Résumé de la décision
Dans cette affaire, les époux X... ont demandé la démolition d'une avancée de toit de l'immeuble de leur voisin, Y..., qui empiétait sur leur terrain d'environ 13 centimètres. La cour d'appel a reconnu que cette avancée constituait une emprise illicite sur le terrain des époux X..., mais a refusé d'ordonner la démolition en considérant que cet empiétement, bien que reconnu, n'était pas de nature à préjudicier aux droits des propriétaires du fonds contigu. La Cour de cassation a cassé cette décision, affirmant que toute emprise, même minime, constitue une atteinte à la propriété.
Arguments pertinents
1. Droit de propriété : La décision de la Cour de cassation repose sur l'affirmation que le propriétaire d'un terrain a le droit exclusif d'user de son bien, y compris la possibilité de demander la démolition d'ouvrages empiétant sur son espace. Cela est clairement établi par l'article 552 du Code civil, qui stipule que "le propriétaire d'un terrain a la propriété du dessus".
2. Atteinte à la propriété : La Cour souligne que l'empiétement, même minime, constitue une atteinte à la propriété des époux X..., ce qui justifie la demande de démolition. La Cour de cassation rappelle que "l'anticipation de Y..., quelque minime qu'elle put être, constituait une atteinte à la propriété des époux X...".
Interprétations et citations légales
L'article 552 du Code civil est central dans cette décision. Il énonce que :
- Code civil - Article 552 : "Le propriétaire d'un terrain a la propriété du dessus ; il peut en user à sa guise, sous réserve des droits des tiers."
Cette disposition établit le principe fondamental du droit de propriété, qui inclut le droit de demander la démolition d'ouvrages empiétant sur son terrain. La Cour de cassation interprète cet article de manière stricte, affirmant que toute emprise, même minime, est inacceptable et constitue une violation des droits du propriétaire.
L'argument selon lequel l'empiétement ne cause pas de préjudice aux droits des propriétaires contigus est rejeté, car la protection de la propriété est une valeur fondamentale qui ne peut être relativisée par des considérations de taille ou de préjudice.

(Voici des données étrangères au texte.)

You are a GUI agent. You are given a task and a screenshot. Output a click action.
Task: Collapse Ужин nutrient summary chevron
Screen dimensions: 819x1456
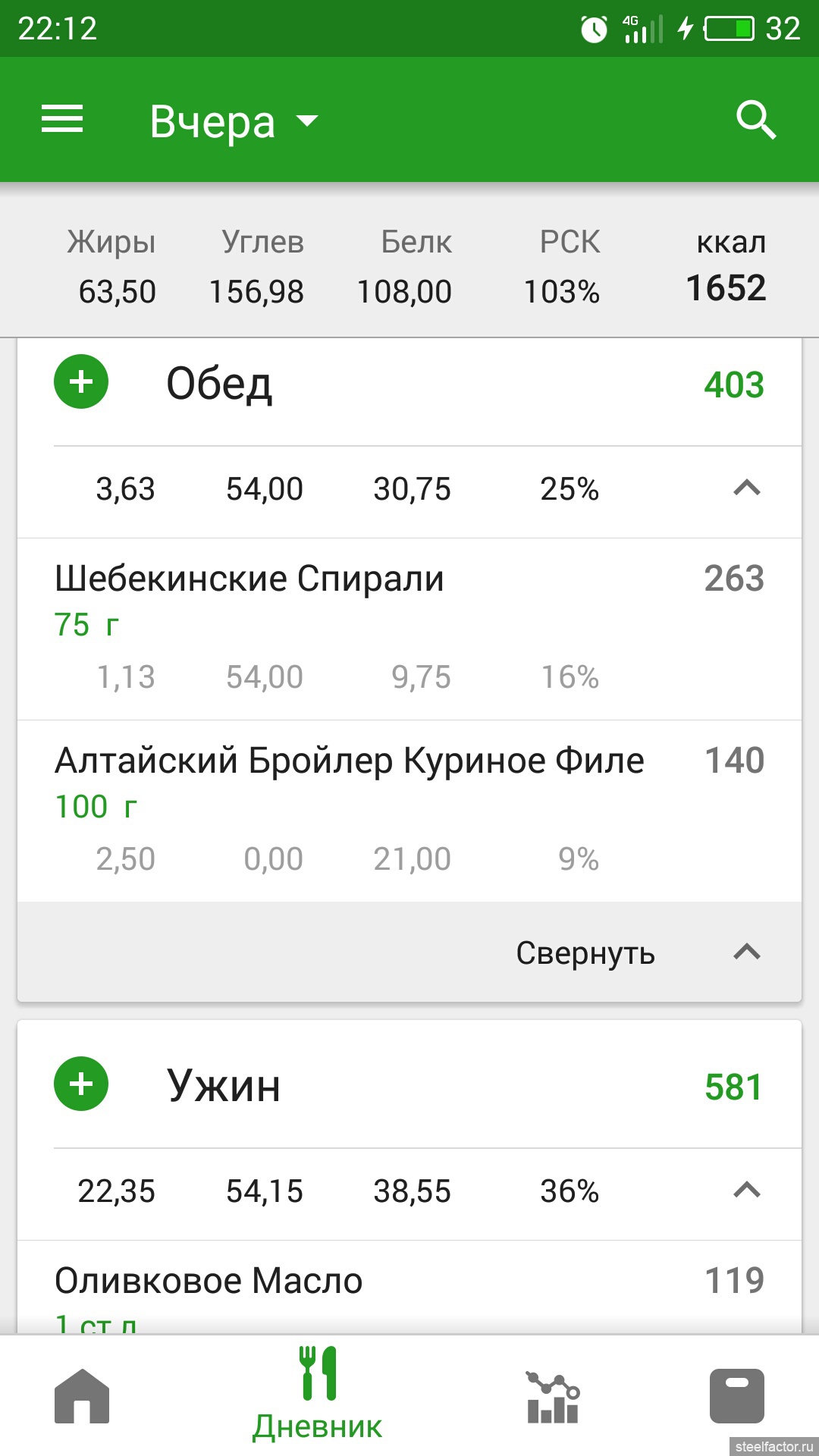tap(746, 1191)
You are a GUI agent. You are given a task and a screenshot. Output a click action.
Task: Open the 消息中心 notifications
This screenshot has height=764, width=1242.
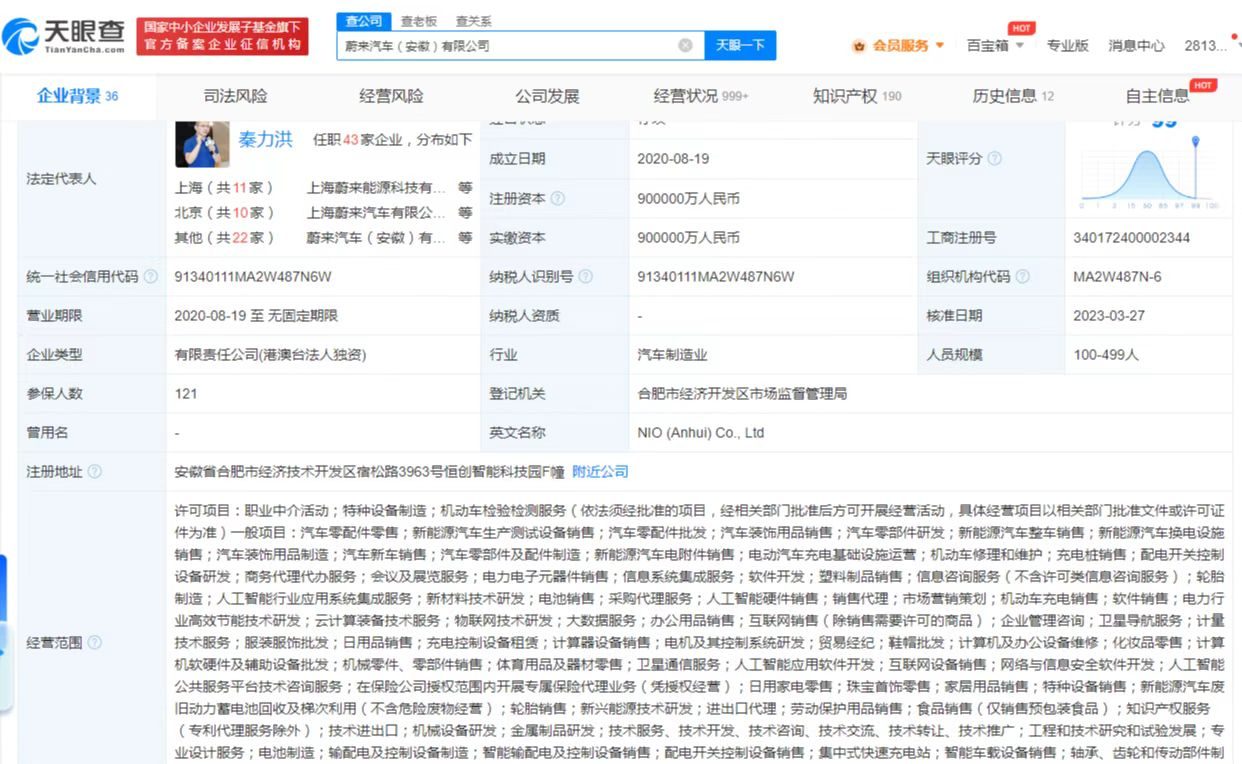[1135, 45]
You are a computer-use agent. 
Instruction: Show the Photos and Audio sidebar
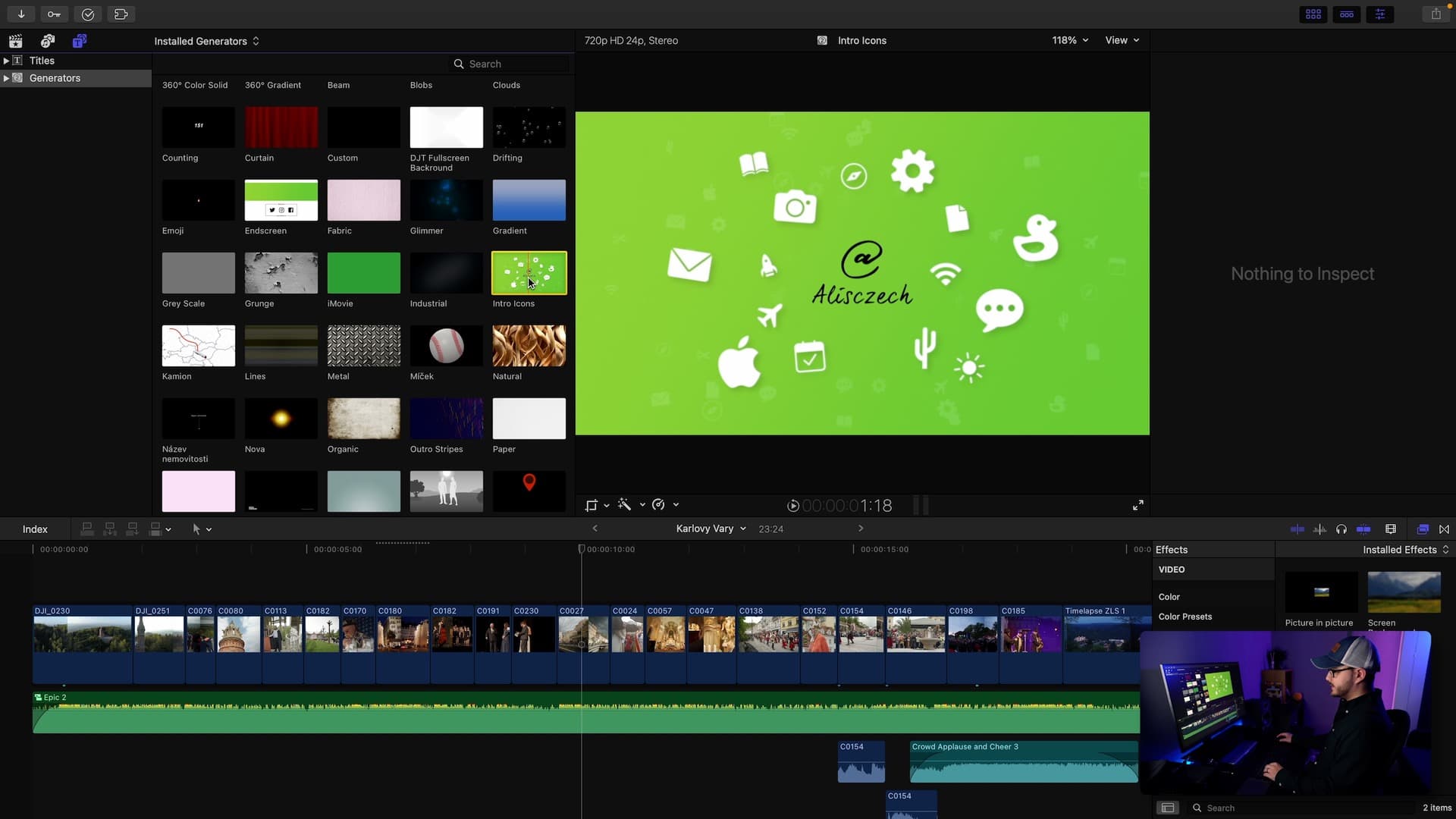click(x=48, y=41)
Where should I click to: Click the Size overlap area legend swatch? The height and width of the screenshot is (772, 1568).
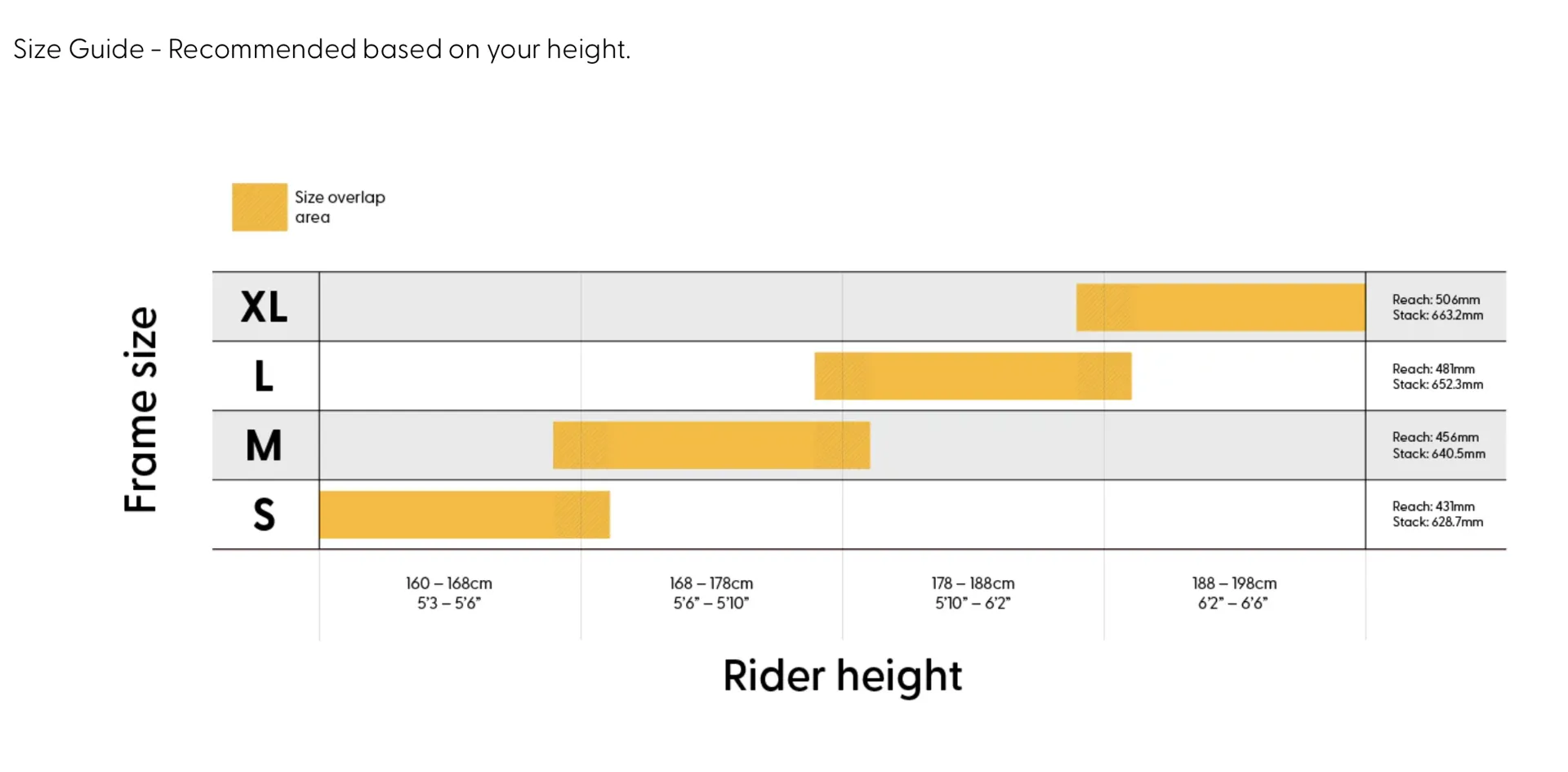(x=260, y=207)
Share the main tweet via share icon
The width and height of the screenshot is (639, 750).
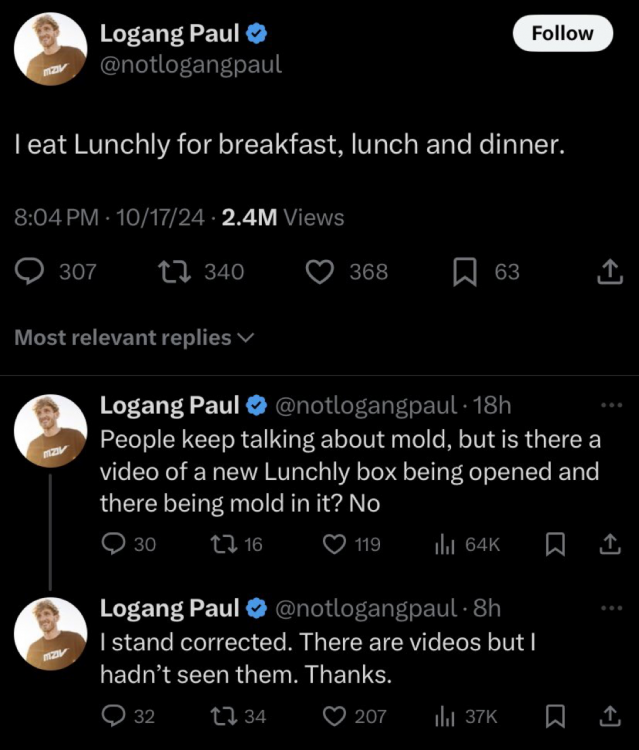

Cela souligne l'importance de la protection de la propriété dans le droit français, où toute emprise est considérée comme une atteinte, indépendamment de son ampleur.
En conclusion, cette décision met en lumière la rigueur du droit de propriété en France et l'importance de respecter les limites des terrains, conformément aux dispositions du Code civil.